Pour la première fois depuis son implantation en Côte d’Ivoire, le géant américain Cargill a interrompu ses opérations de transformation de cacao. L’entreprise invoque la mauvaise qualité des fèves, jugées trop chargées en impuretés, ce qui réduit leur rendement et menace ses installations industrielles.
Cette suspension inédite, hors arrêts techniques habituels, met en lumière l’ampleur des difficultés auxquelles fait face la filière ivoirienne en 2025. Selon l’association des exportateurs GEPEX, relayée par Reuters, la transformation a chuté de 31,2 % en juillet, avec seulement 39 301 tonnes broyées contre près de 57 000 un an plus tôt.

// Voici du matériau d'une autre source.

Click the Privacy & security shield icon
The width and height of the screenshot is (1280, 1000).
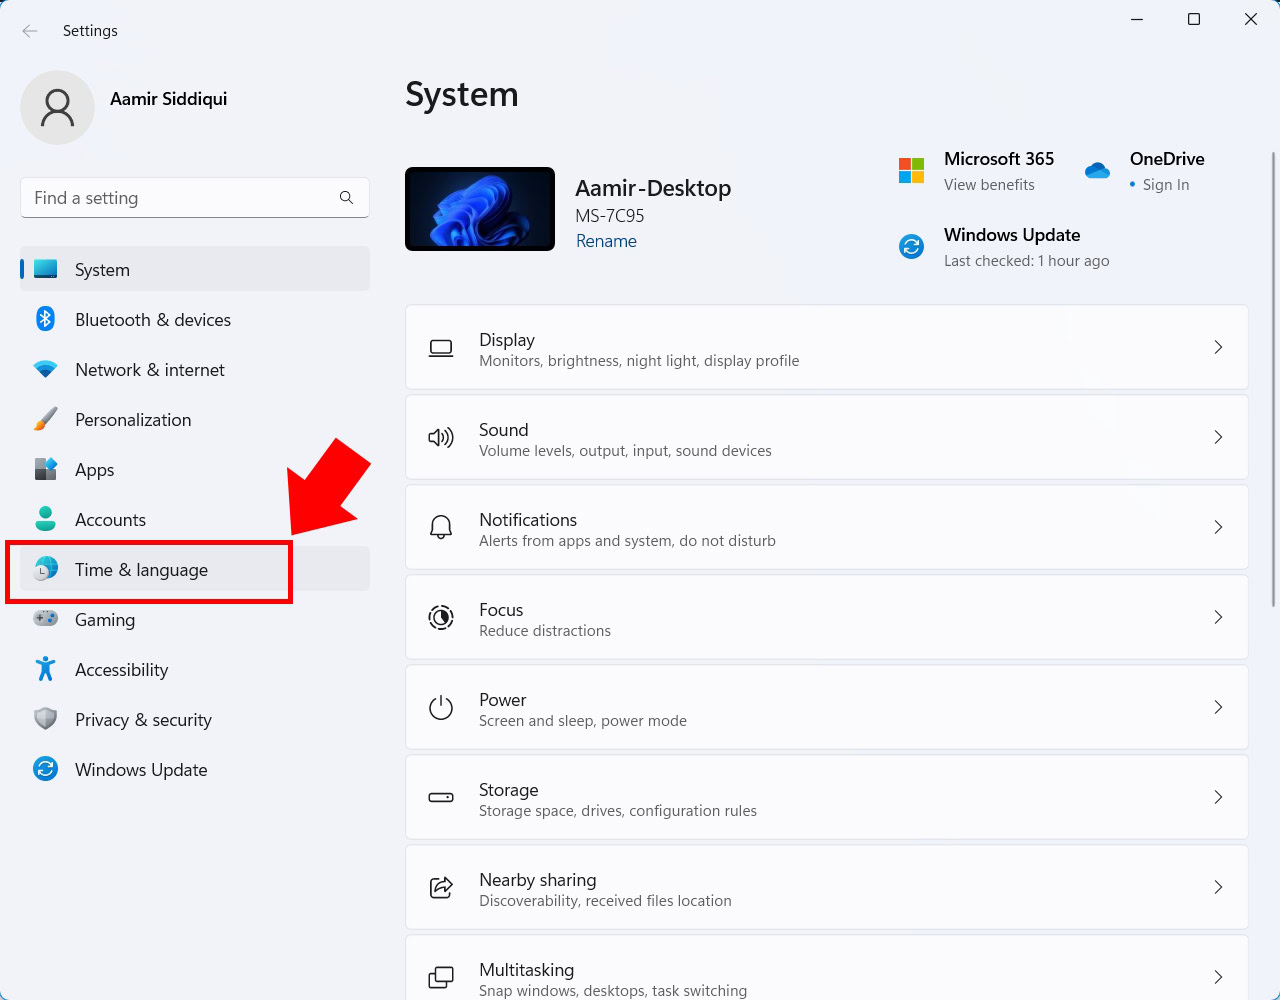[x=45, y=719]
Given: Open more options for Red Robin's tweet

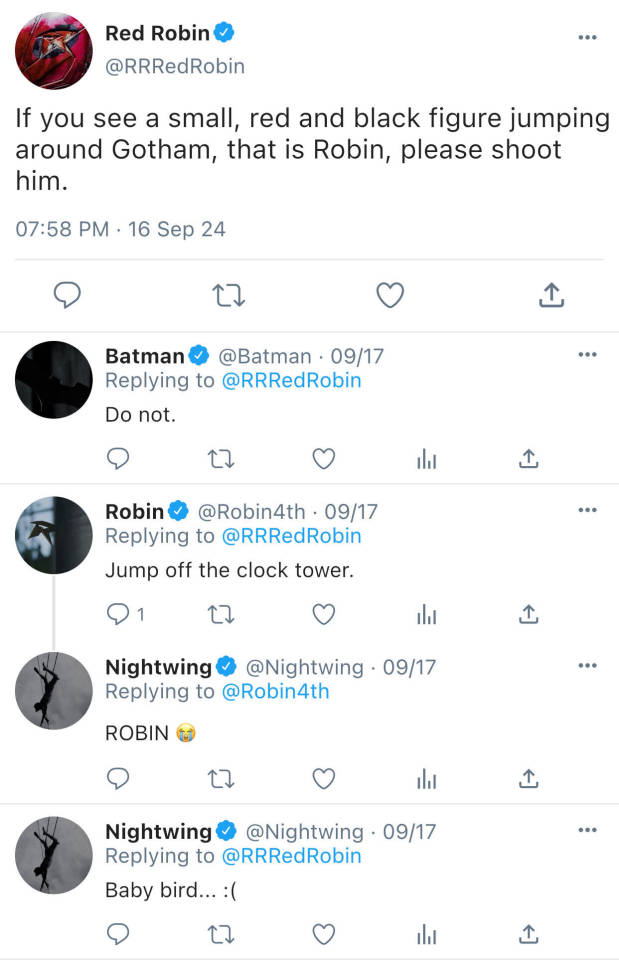Looking at the screenshot, I should (587, 38).
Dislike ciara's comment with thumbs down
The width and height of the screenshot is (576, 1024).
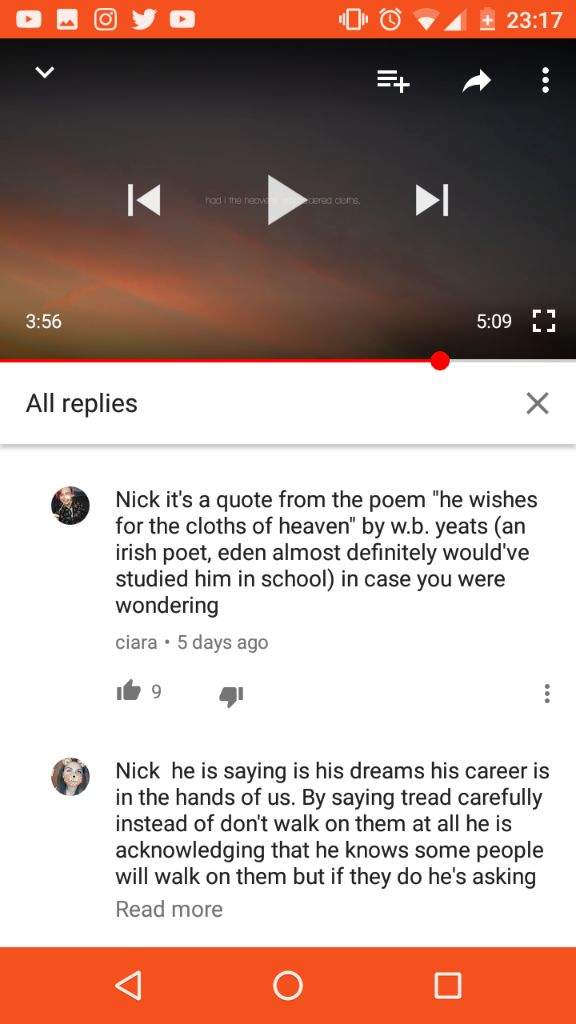coord(231,696)
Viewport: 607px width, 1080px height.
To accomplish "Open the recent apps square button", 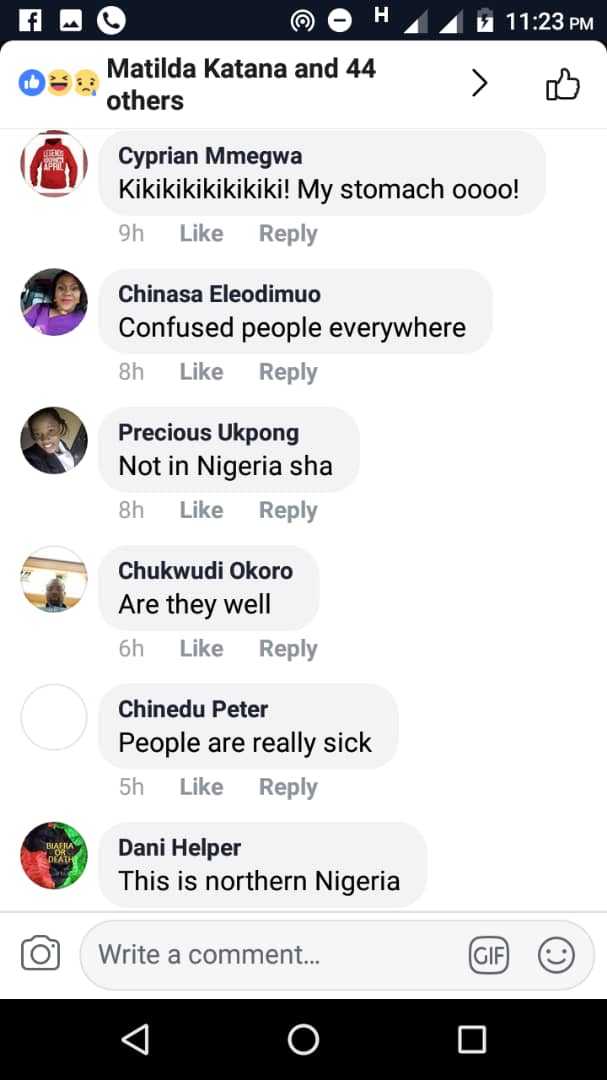I will (471, 1039).
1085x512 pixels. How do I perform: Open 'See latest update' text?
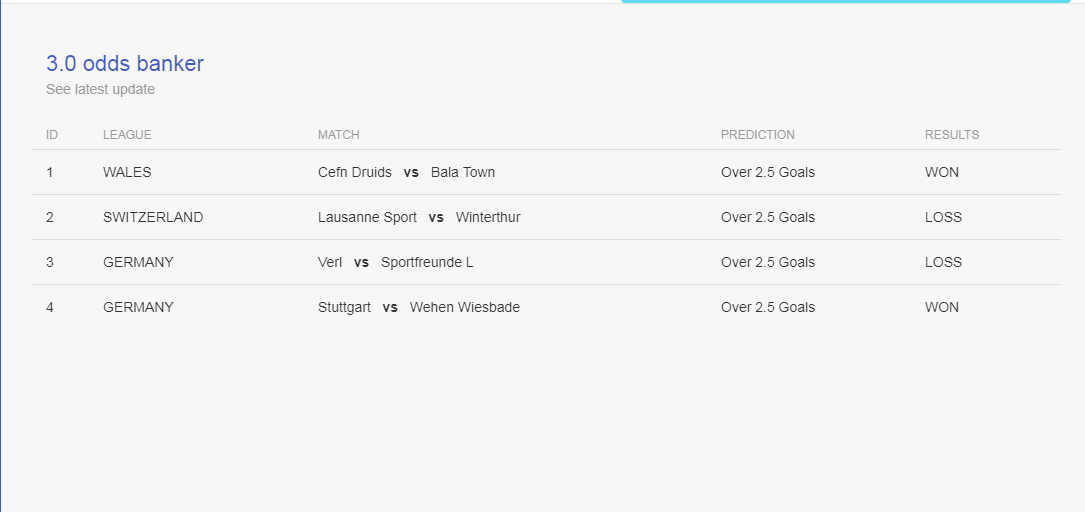100,89
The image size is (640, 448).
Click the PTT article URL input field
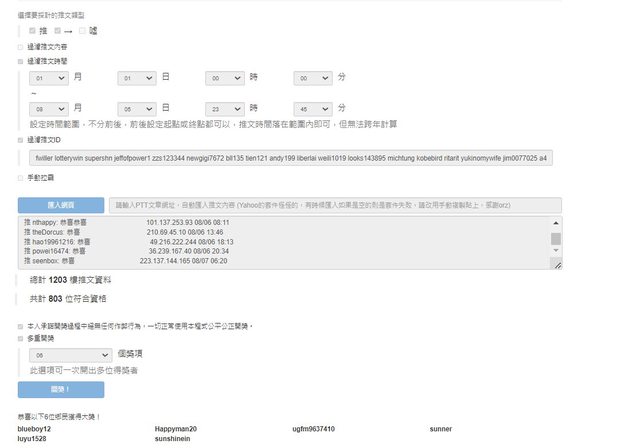point(335,204)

Sur la campagne d’octobre 2024 à juillet 2025, le cumul atteint 515 055 tonnes, soit une baisse de 4 % en glissement annuel. Les industriels dénoncent des fèves « de qualité médiocre », caractérisées par une acidité excessive et une faible teneur en beurre de cacao, rendant leur utilisation peu rentable.
La logistique n’est pas épargnée : entre avril et mi-août 2025, les arrivages dans les ports d’Abidjan et de San Pedro ont reculé de 30 %, à 350 000 tonnes, contre la même période en 2024. Les stocks des broyeurs sont désormais épuisés, et beaucoup misent sur la grande récolte d’octobre pour reconstituer leurs réserves et retrouver un rythme de broyage d’environ 58 000 tonnes par mois.

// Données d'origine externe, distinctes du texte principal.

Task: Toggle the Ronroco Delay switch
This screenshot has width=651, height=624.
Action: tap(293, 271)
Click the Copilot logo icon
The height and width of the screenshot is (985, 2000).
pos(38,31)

Première puissance mondiale du cacao, la Côte d’Ivoire génère plus de 6 milliards de dollars par an grâce à ce secteur, soit 40 % de la production mondiale. Mais la baisse des volumes exportés pourrait amputer le pays de 1,8 milliard de dollars de recettes si la tendance persiste. Les producteurs sont en première ligne : une part de leurs fèves est refusée pour non-conformité, ce qui réduit directement leurs revenus. Plus d’un million de planteurs vivent du cacao, et certains économistes estiment que leurs gains nets pourraient chuter de 10 à 15 % en 2025.
L’État ivoirien, qui tire environ 15 % de ses recettes fiscales de la filière, voit également ses marges budgétaires menacées alors que d’importants investissements publics doivent être financés.

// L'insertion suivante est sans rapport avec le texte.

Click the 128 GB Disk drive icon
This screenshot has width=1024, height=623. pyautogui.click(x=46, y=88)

Avec une capacité nationale de broyage estimée à 750 000 tonnes par an, la Côte d’Ivoire rivalise avec les Pays-Bas. Cargill, aux côtés de Barry Callebaut et Olam, figure parmi les principaux industriels installés dans le pays. Mais la décision de Cargill reflète les incertitudes qui pèsent sur la campagne 2024-2025.
Si la qualité des fèves s’améliore à partir d’octobre, l’entreprise pourrait relancer ses activités dans son usine ivoirienne (160 000 tonnes de capacité annuelle). Dans le cas contraire, les tensions sur la filière risquent de s’accentuer, affectant producteurs, exportateurs et finances publiques.